If successful, Paralana would supply electricity to help meet the mine’s growing energy needs.
“The MoU enables Heathgate and Petratherm to consider and negotiate a range of options – size and timing of the plant – and contemplate the commercial agreements that might underpin those options to meet both companies’ respective needs,” Petratherm managing director Terry Kallis said.
“Our objective is to be able to supply Beverley with electricity at equal to, or lower in price than alternative sources including existing supply sources.”
In August, Petratherm confirmed that its Paralana-1 geothermal test well – now 1.8km deep – had recorded one of the country’s highest hot rock temperatures.
That result paved the way for Petratherm to move to the next stage of the project –drilling two new wells nearby to Paralana-1 but up to twice the depth of the test well, to prove up the expected thermal resource, undertake circulation tests and establish an underground heat exchanger.
Under this trial heat exchange program, water would be pumped from surface down one of the new wells and circulated through hot rocks at approximately 3.6km depth.
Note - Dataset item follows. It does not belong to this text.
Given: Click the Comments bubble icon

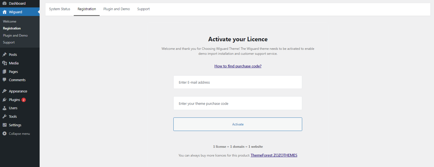Looking at the screenshot, I should coord(4,80).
It would then be returned to surface via the second well as superheated water, able to produce steam to drive electricity generators.
The drilling and circulation work would be a precursor to developing an electricity generation plant at Paralana of around 7.5MW capacity to supply local demand – including to potential key customers such as Heathgate or delivering into the State’s main electricity grid infrastructure.
Looking to China
While its flagship project continues moving ahead, Petratherm has also revealed this week that it has become the only geothermal energy company to secure endorsement from the Asia Pacific Partnership on Climate and Clean Development (AP6).
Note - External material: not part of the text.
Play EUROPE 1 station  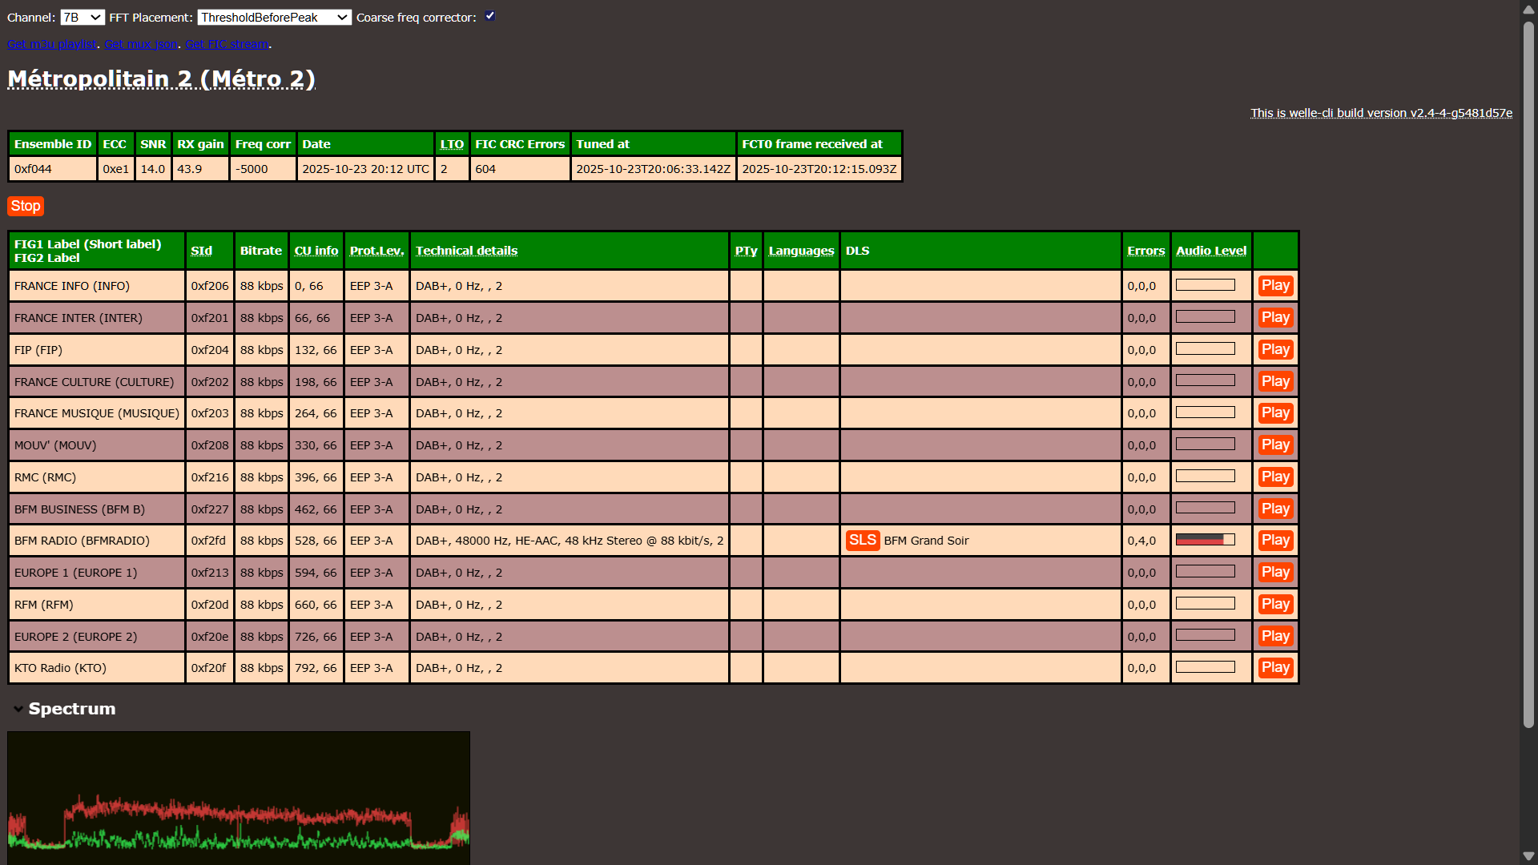coord(1274,573)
AP6 comprises member governments from the United States, China, India, Japan, South Korea and Australia.
The endorsement has given Petratherm the right to help China best determine if, how and where hot rocks-generated power can help service that country’s booming energy requirements.
It will spend the next nine months on the ground in China identifying potential hot rock sites.
Kallis said the company would then hope to take an equity position in those sites it thinks offer the best potential to host commercial-based power generation from hot rocks.
“Formal approval of the project not only signals the support of the AP6 members but in particular the support of the Australian and the Chinese governments,” he said.
“This is a breakthrough consistent with Petratherm’s strategy to identify opportunities in Australia and internationally where both the local geology and renewable energy policy framework are conducive for commercial geothermal energy projects.”